But I was home already. I got home on points. The war ended on the 9th of May, and they went right away, “Take a commission and stay and do this—you’re regular Army.” And I says, “I don’t want it.” And they would tell you—they would say, “Well, you’re regular Army. We thought you were in it for life.” And I says, “I quit. I’m not in it for life anymore.” So I was home.
I think we might be out of space here—this is so peculiar—so let’s stop for a minute.
Yeah.
This is great. I’m just about done. There are a couple more stories I want to—
Okay.
Get to, but let’s relax for a minute, ’cause I’m—this is not behaving in the way that—
I need to take a quick pee.
[Break in audio]
2:08:44
And, that looks good.
Okay, we can start with there was the—as we take towns, one of the things that we were taught, and we didn’t—we ignored it sometimes, of course. They always do. And we went into this one town, and we settled, stopped, right in the town. Not supposed to do that. And the tanks up in front and the half-tracks behind them, and as I’m standing there in the half-track, looking up front, there’s a girl walked up to the tanks, and the tank guy gets out and sits on the thing there trying to patronize with her or whatever.

## Exercise aim
Write what comes next in the wartime interview transcript, picking up right after its last sentence.

## Dataset content
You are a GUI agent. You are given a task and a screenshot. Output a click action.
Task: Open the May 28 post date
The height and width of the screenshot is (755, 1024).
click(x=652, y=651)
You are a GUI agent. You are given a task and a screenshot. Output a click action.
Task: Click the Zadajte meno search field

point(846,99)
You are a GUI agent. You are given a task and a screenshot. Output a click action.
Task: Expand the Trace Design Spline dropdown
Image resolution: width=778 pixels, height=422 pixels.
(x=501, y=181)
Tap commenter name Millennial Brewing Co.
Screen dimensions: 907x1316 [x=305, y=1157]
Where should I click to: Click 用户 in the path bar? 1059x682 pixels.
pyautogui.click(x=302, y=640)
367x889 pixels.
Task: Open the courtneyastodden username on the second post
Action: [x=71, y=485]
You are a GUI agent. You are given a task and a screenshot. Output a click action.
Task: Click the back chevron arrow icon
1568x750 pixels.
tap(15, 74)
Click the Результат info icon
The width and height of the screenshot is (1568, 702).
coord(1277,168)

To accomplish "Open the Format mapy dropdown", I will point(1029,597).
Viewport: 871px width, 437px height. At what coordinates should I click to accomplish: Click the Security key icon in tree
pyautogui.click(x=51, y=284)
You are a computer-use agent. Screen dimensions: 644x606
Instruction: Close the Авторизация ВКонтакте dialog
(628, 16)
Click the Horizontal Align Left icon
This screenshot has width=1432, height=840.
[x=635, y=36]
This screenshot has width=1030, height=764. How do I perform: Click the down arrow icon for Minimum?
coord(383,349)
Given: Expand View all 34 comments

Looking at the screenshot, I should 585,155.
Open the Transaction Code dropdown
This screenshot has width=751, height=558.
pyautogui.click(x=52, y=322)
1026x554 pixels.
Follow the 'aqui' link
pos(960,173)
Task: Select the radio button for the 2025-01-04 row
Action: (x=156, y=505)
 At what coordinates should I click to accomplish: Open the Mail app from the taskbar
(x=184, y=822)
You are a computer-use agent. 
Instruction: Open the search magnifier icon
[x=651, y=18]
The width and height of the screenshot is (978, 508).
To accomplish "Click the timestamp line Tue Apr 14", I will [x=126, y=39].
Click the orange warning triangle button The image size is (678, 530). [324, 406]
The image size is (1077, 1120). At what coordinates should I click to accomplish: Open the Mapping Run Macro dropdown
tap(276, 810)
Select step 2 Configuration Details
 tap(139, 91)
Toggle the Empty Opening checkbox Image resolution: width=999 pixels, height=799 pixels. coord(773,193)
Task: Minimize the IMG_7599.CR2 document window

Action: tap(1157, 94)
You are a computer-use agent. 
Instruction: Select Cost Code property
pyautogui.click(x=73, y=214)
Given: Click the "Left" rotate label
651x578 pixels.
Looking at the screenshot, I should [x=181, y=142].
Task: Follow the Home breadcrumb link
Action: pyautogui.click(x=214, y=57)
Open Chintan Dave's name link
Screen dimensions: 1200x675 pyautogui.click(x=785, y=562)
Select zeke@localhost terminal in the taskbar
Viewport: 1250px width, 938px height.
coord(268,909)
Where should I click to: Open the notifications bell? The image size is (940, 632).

## Response below
And she shot him, and they—of course, she was killed, too, but the mayor of the town later told us that one of her kin—I forgot what it was, a husband or whatever—was just killed by us, so I could see that, you know. And then as that was happening, I was observing some boy—he—I don’t know how old he was. He’s probably 11, 12, 14. But anyway, he was backing up towards us. And I hollered, “Halt. Halt.” And he wasn’t stopping. And so after he got—I figured I’d better do it right now, so I shot him. And when he turned around, he had a Panzerfaust like this, and he was going to pop that right into my vehicle.
And we’d have been about nine of us killed and the half-track blown up if I hadn’t had shot him. And the mayor says, “You did the right thing. He’s a Hitler Youth, and he was domineering the town.” And so, you know, it turned out to be a good thing to do. And then during our excursions from one city to the other, we were told that if you run into a town and you see a fire, go to the fire, because the SS particularly were putting political prisoners and Jewish people that they were moving out of your way, so to speak, in the barn with the animals and setting them on fire. Close, lock the barns up, and set the people on fire—and the animals. And rush to the barn right away and see what you could do.
So this town we come across, we saw the fire, and so the first thing you did, we went to the barn and let them out, and the people running in all directions, and animals, too. But one of the things about that is we had a duck and a rabbit that we had as pets with us, and watched them play every once in a while, and we loved them. But some of the prisoners that—out of this barn, were so anemic that they grabbed the rabbit and they started tearing him apart to eat him, and we had to stop this.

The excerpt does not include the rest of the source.